Zeytinliklerini ve Akbelen Ormanı’nı koruyan İkizköylüler verdiği direnişle adeta muhalefete, mücadele etmeyi öğretti. Ziyarete konuşma yapmaya gelen muhalefet liderleri ise bu dersi kaçırdı. İklim krizine karşı seyirci olan iktidar her geçen gün önemi artan sulak alanların, ormanların, kıyıların talan edilmesinin önünü açtı. Yangınlar ve sellere karşı yine önlem alınmadı.

Akbelen ‘muhalefete’ büyük ders verdi
Fotoğraflar: Depo Photos - İHA - AA

Hazırlayan: Aycan KARADAĞ

2023 ekoloji almanağı, her yıl olduğu gibi başlıca iki bölümden oluşuyor. Bir tarafta iklim krizinin etkileri, sermayenin doğayı talanı yer alırken diğer tarafta direnişin, mücadelenin haykırışları sayfayı dolduruyor. Akbelen Direnişi ve iklim krizine bağlı artan hava olayları ile Dubai’de yapılan iklim zirvesi geçen yıl ekolojinin ana gündemlerini oluşturdu.

Umudu diri tutan, tüm iktidar mekanizmalarına rağmen direnişten vazgeçmeyerek Akbelen’i korumaya çalışan İkizköylüler’e, 2023 yılı hikayesinin başkahramanı demek hatalı olmaz.

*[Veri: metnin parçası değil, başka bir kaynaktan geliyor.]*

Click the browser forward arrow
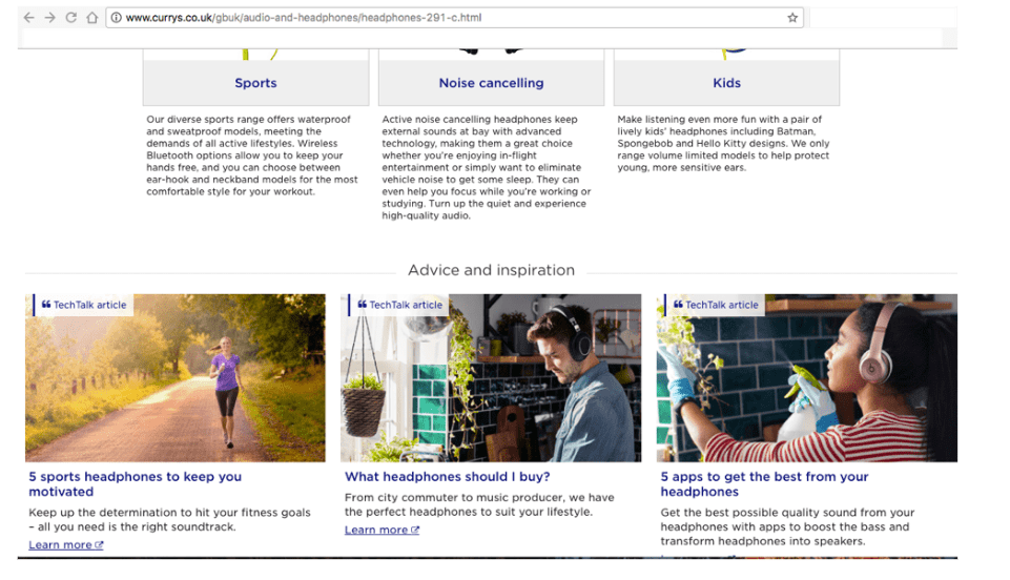1010x580 pixels. pos(50,18)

Muğla Milas’ta bulunan Akbelen Ormanı’nın termik santral için yok edilmesi ve buna karşı İkizköylülerin verdiği mücadele; Cerattepe, Gerze, Salihli, Aliağa, Kazdağları ve adını sayamadığımız tarihe not düşmüş onlarca direniş arasında yerini aldı.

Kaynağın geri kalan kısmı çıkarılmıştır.